CONSIGNE: Recopiez mot pour mot la partie des données qui s'ouvre sur la ligne contenant « Given: Copy adapter details with コピー button » et se poursuit jusqu'à la fin, cette ligne comprise. Laissez les images hors de votre réponse.

DONNÉES:
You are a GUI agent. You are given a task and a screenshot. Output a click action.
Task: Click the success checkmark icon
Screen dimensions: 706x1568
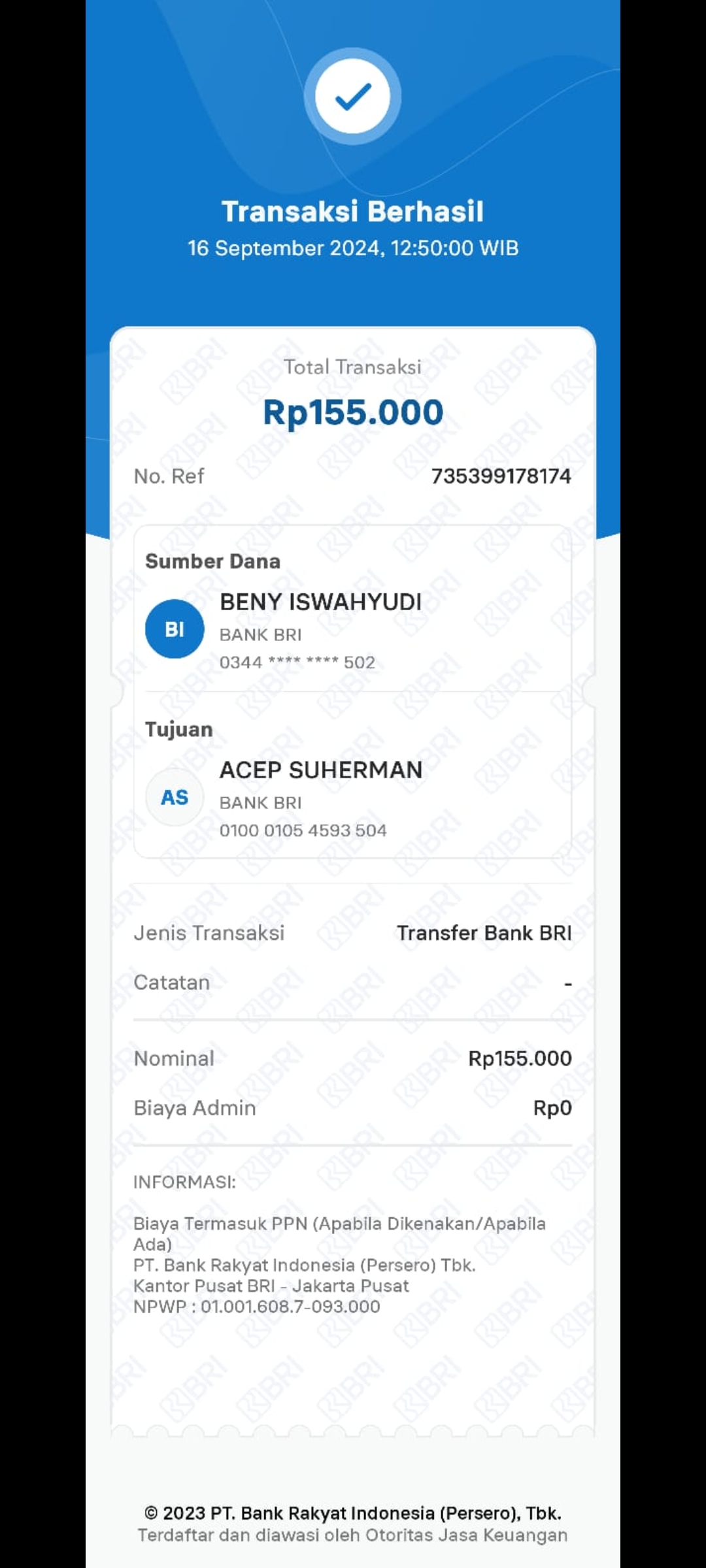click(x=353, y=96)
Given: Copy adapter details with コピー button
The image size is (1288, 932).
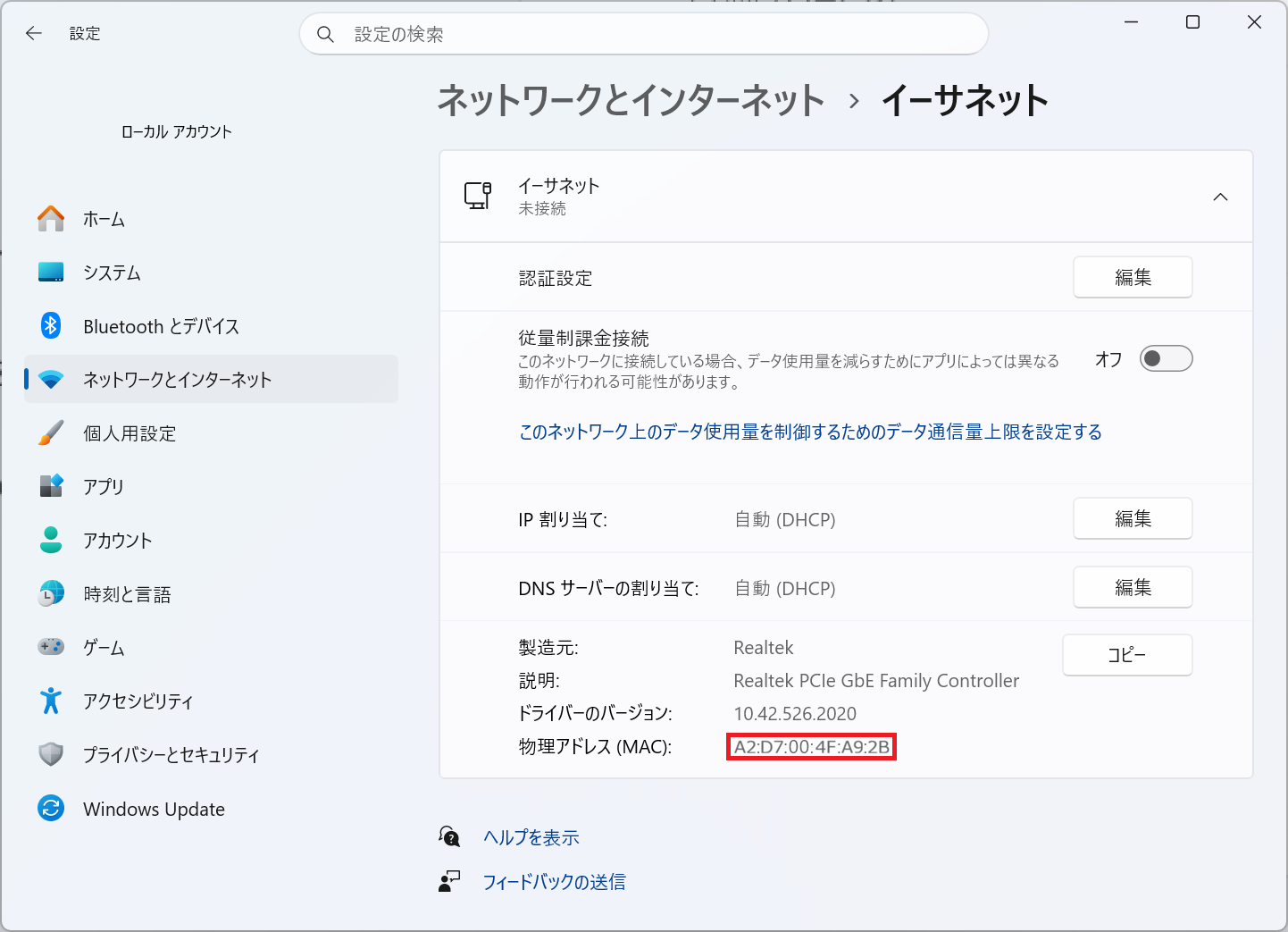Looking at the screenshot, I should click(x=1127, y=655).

SOLUTION RÉDIGÉE:
Given: Copy adapter details with コピー button
The image size is (1288, 932).
Looking at the screenshot, I should click(x=1127, y=655).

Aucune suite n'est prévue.